Mais la solidarité ne se décrète pas ! La solidarité, c'est d'abord la conviction d'appartenir à un même monde ! La solidarité, c'est aussi le désir de fonder l'avenir sur un nouveau contrat social.

La solidarité ne peut donc résulter que d'un engagement collectif, c'est-à-dire de l'adhésion des États, mais aussi des acteurs privés de la société internationale contemporaine.

C'est à cette nouvelle étape de la démocratisation que s'inscrit la vaste réflexion collective menée, ces dernières années, dans le domaine économique et social, à l'occasion de conférences internationales consacrées à de grands problèmes transnationaux qui conditionnent l'avenir voire le devenir de l'humanité.

C'est dans cet esprit qu'il faut comprendre les Conférences de Rio en 1992, de Vienne en 1993, du Caire en 1994, de Copenhague en 1995, de Pékin en 1996. Et, toujours en 1996, le Sommet mondial de l'alimentation, qui s'était déroulé ici même, au siège de la FAO.

En conviant l'ensemble des États à s'engager sur des questions concernant l'avenir global de la planète, l'ONU a montré, par là même sa volonté de passer, insensiblement, de la concertation interétatique à la coopération transnationale, et de s'instituer en véritable assemblée démocratique de la planète.

Mais pour autant cela reste insuffisant, parce que, en dernière analyse, rien ne sera véritablement possible sans la volonté déterminée de la grande majorité des États de s'engager dans les affaires du monde.

Car il est clair, aujourd'hui, que seule une petite proportion d'États veulent jouer pleinement leur rôle au sein du système des Nations Unies ou sur la scène internationale.

Nous avons tous à l'esprit l'exemple d'États de petite taille ou faiblement peuplés, avec un potentiel économique ou militaire modeste, et qui exercent néanmoins une influence importante.

A l'inverse, d'autres États, économiquement et politiquement puissants s'abstiennent de s'engager sur la scène internationale, souvent au nom de contraintes intérieures, politiques ou constitutionnelles.

Or je reste convaincu qu'il n'y aura pas de démocratisation possible à l'échelle internationale, qu'il n'y aura pas de solidarité effective tant que certains auront fait le choix de l'immobilisme !

Mais, je l'ai dit, ce mouvement de démocratisation doit aller plus loin. Et il exige aussi la participation des acteurs privés.

A cet égard, l'entreprise transnationale est, aujourd'hui un lieu fondamental de pouvoir à l'échelle de la planète. En tant que telle, elle doit être associée plus étroitement aux décisions internationales.

LIGNES DE DONNÉES:

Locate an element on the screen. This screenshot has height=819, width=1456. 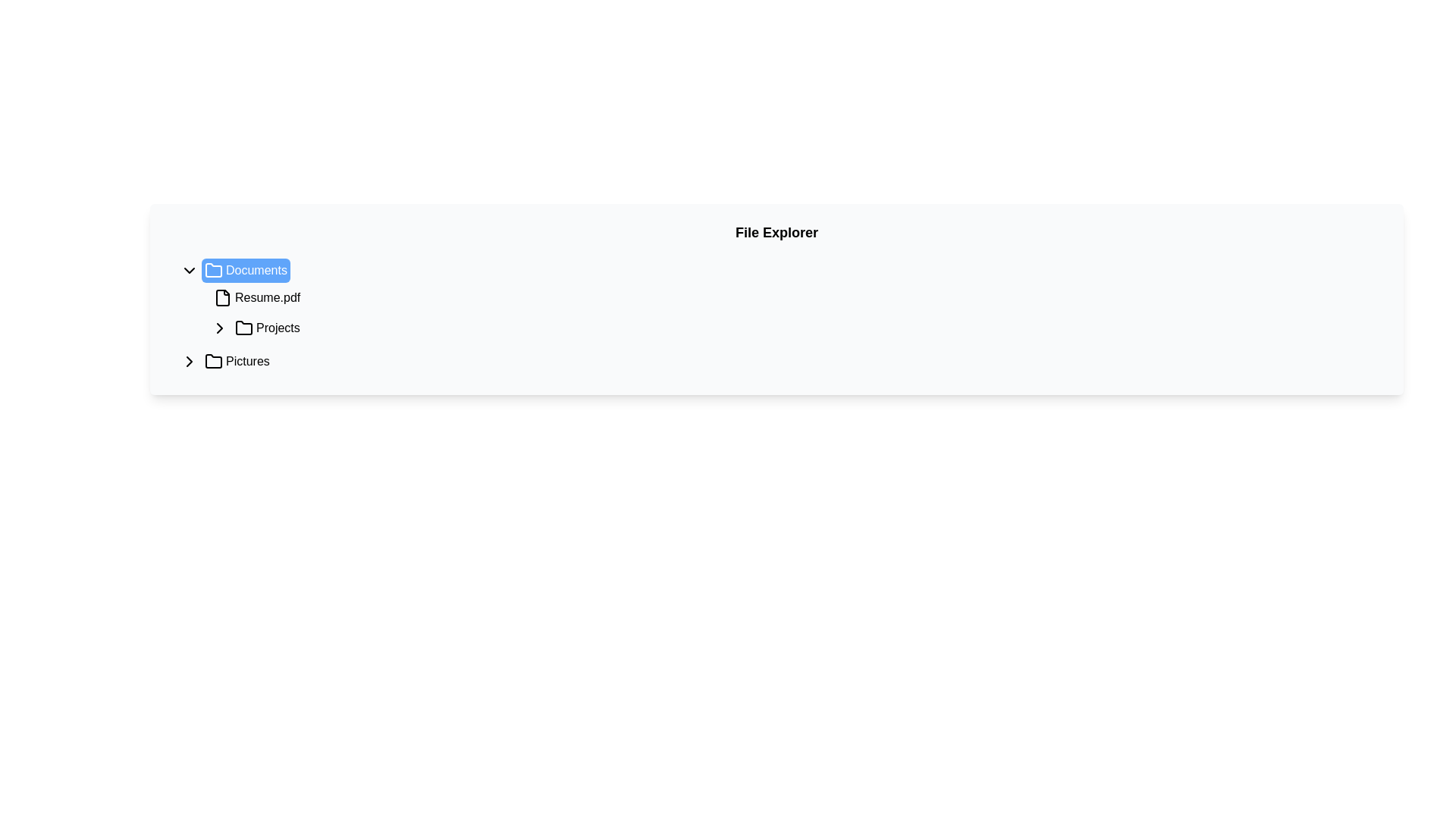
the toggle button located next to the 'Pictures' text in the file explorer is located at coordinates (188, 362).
==
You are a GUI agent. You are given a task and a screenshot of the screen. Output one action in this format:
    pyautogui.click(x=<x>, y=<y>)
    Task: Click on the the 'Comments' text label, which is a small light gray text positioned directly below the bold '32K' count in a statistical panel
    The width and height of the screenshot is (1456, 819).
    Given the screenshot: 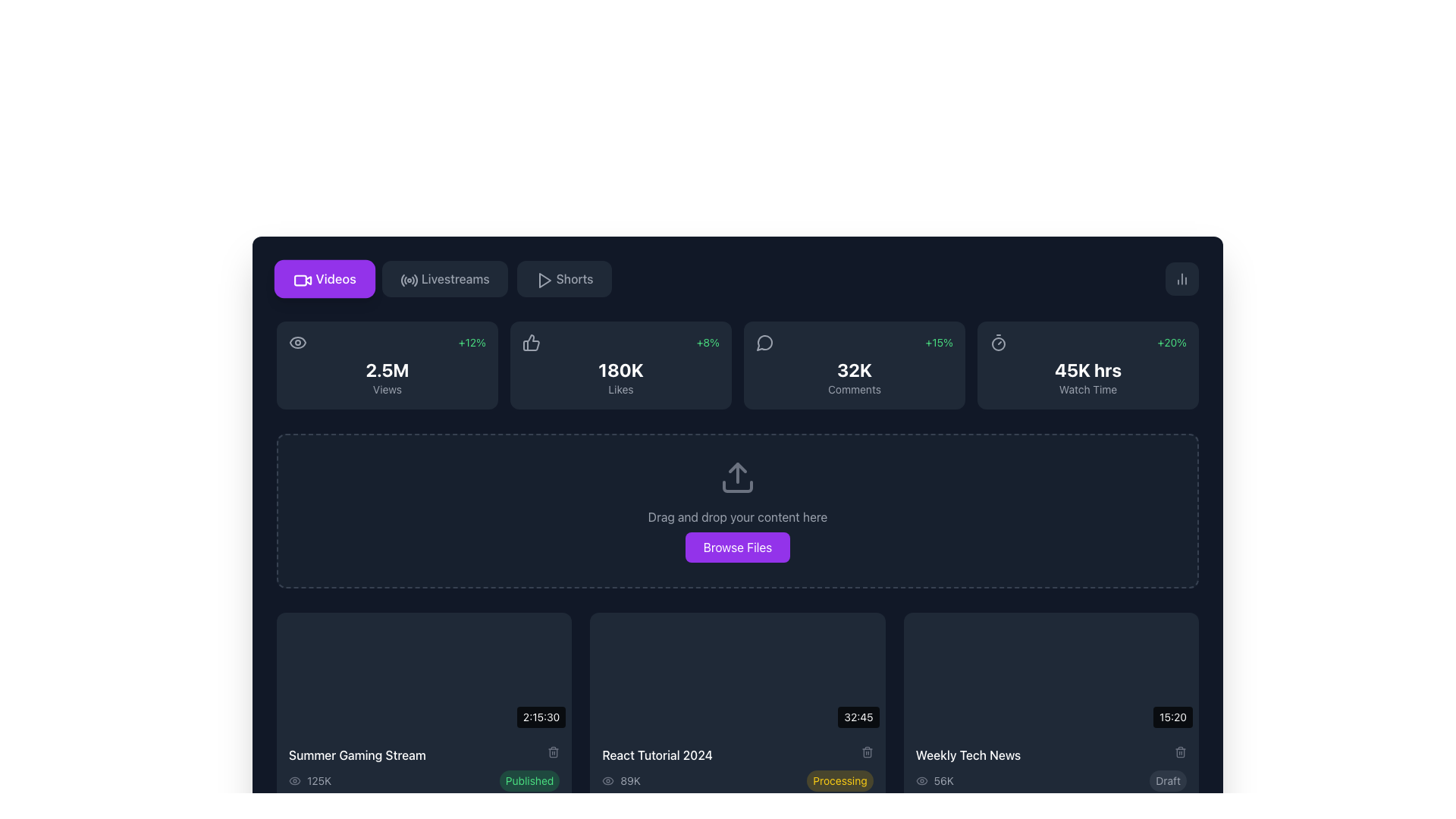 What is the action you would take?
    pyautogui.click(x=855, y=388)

OBJECTIF ÉNONCÉ 1: Reproduisez à l'identique, dans le texte sur la solidarité, tout ce qui va de « Mais pour autant » jusqu'à « politiques ou constitutionnelles. ».
OBJECTIF ÉNONCÉ 2: D'après le texte sur la solidarité, où s'est déroulé le Sommet mondial de l'alimentation de 1996 ?

RÉPONSE CORRECTE 1:
Mais pour autant cela reste insuffisant, parce que, en dernière analyse, rien ne sera véritablement possible sans la volonté déterminée de la grande majorité des États de s'engager dans les affaires du monde.

Car il est clair, aujourd'hui, que seule une petite proportion d'États veulent jouer pleinement leur rôle au sein du système des Nations Unies ou sur la scène internationale.

Nous avons tous à l'esprit l'exemple d'États de petite taille ou faiblement peuplés, avec un potentiel économique ou militaire modeste, et qui exercent néanmoins une influence importante.

A l'inverse, d'autres États, économiquement et politiquement puissants s'abstiennent de s'engager sur la scène internationale, souvent au nom de contraintes intérieures, politiques ou constitutionnelles.

RÉPONSE CORRECTE 2: Au siège de la FAO.